Enable or disable custom RSS for an ENI

Important

The custom RSS feature for ENIs is in invitational preview. To use this feature, you can submit a ticket.

After you enable custom RSS on a supported instance type, received traffic is distributed to multiple receive queues based on the default hashing rules. Different CPU cores process the queues in parallel, increasing throughput and reducing single-core load.

Prerequisites

  • Custom RSS is being rolled out in phases. It is available in the following regions:

    Region Name

    Region ID

    China (Hong Kong)

    cn-hongkong

  • Only some multi-queue instance families support custom RSS, including the general-purpose instance family g9i and the memory-optimized instance family r9i.

    Call the DescribeInstanceTypes API operation to check support. RssSupport=`true` indicates the feature is supported.

  • Alibaba Cloud Linux 3.2104 LTS 64-bit image is recommended.

    • If you use other public images, the kernel version must be 6.12 or later.

    • If you use the custom RSS feature in a DPDK application, the DPDK version must be 21.11 or later.

How to enable or disable

Custom RSS is disabled by default. You can enable or disable it when you create an ENI or after the ENI is created.

  • When calling CreateNetworkInterface, set EnableRss in EnhancedNetwork to true or false.

    Custom RSS takes effect after the ENI is attached to an instance.

  • Call ModifyNetworkInterfaceAttribute and set EnableRss in EnhancedNetwork to true or false. After enabling or disabling, the change takes effect when the ENI is reattached:

  • Call DescribeNetworkInterfaceAttribute with Attribute set to enhancedNetwork to query whether custom RSS is enabled. EnableRSS=true means enabled; false means disabled.

    If RSS has not been modified for the ENI, this operation does not return the EnableRSS parameter, meaning the feature is not enabled.

View the RSS configuration of an ENI

After you enable custom RSS, the ENI driver generates a default RSS configuration based on the default mechanism and rules when the ENI is reloaded.

You can remotely log on to a Linux instance and run ethtool -x eth0 to view the RSS configuration of the primary ENI. For a secondary ENI, replace the interface identifier (eth1, eth2, etc.).

image

  • Hash table (RX flow hash indirection table): Defines the mapping rules from hash values to the 64 receive queues.

    • Each row in the hash table represents a range of hash values, indicated by the starting index. For example, 0 indicates hash values 0-7, and 8 indicates 8-15.

    • The numbers in the table (0, 1, 2, and so on) represent the IDs of the corresponding receive queues. In this example, there are 64 queues (0-63).

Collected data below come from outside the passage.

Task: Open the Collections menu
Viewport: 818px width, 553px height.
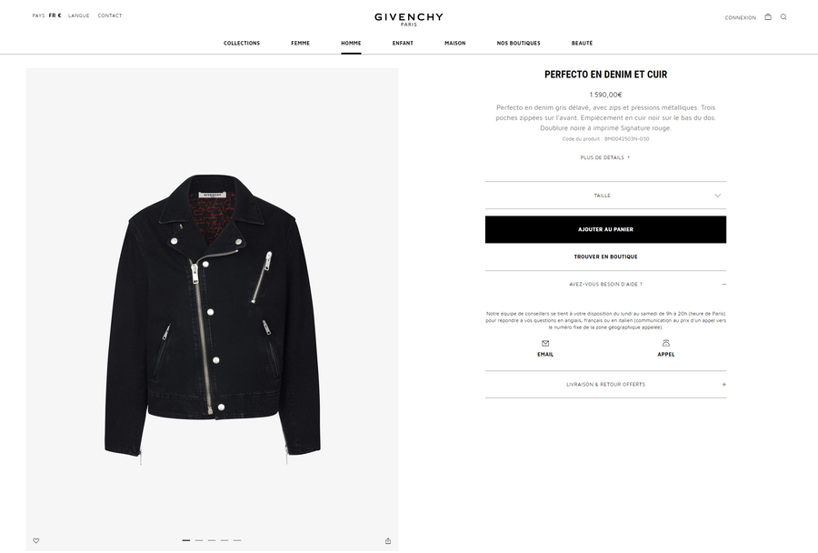Action: tap(242, 43)
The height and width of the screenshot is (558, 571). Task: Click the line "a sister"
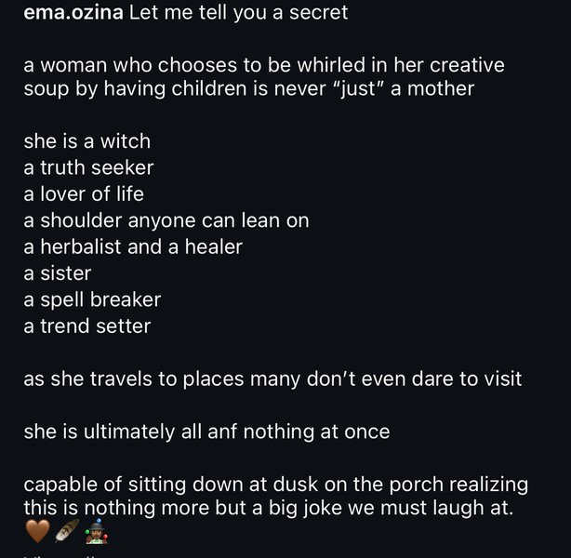(57, 273)
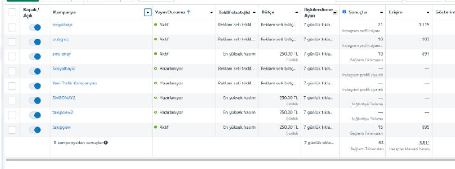The image size is (455, 169).
Task: Turn off the sosyalbayi campaign toggle
Action: click(35, 27)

    • Current configuration: The indirection table is cyclically filled with the sequence 0,1,2,...,63,0,1,2...63, which ensures that hash values are evenly mapped to the 64 queues and that traffic is evenly distributed.

  • RSS hash key: The key used to calculate the hash value. The hexadecimal characters represent a 40-byte key.

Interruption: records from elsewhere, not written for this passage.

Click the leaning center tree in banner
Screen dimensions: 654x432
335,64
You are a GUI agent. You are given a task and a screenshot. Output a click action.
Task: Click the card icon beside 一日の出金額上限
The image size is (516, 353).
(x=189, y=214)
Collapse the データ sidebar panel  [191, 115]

  • RSS hash function: Defines the algorithm for calculating the hash value.

    • toeplitz: This is the default algorithm and is currently enabled. It supports symmetric hashing based on a 5-tuple and is suitable for general-purpose traffic.

    • xor/crc32: These are other optional algorithms that are typically used in specific scenarios. ECS currently supports only the toeplitz algorithm, and other algorithms are not supported or enabled.

  • Hashing rules: View the hash field configuration for traffic received by the primary ENI.

    ethtool  -n eth0 rx-flow-hash tcp4
    • You can replace tcp4 with the protocol type that you want to query, such as udp4, tcp6, or udp6.

    • The default hashing rules for ECS ENI RSS are as follows. You cannot change these rules.

      • TCP and UDP traffic over IPv4/IPv6: A hash value is calculated based on the 4-tuple (source IP, destination IP, source port, and destination port) and the hash key.

      • Non-TCP/UDP traffic over IPv4/IPv6, such as ICMP: A hash value is calculated based on the 2-tuple (source IP and destination IP) and the hash key.

      • Non-IP messages (such as ARP) are sent to the default queue (queue 0) and are not hashed.

    • Taking tcp4 as an example, for IPv4 TCP traffic, the hash value is calculated by default based on the 4-tuple (source IP, destination IP address, source port, destination port) and the hash key:

      image

      The expected traffic features are as follows:

      • Same TCP connection: All packets have the same hash value and are distributed to the same queue. This ensures packet ordering.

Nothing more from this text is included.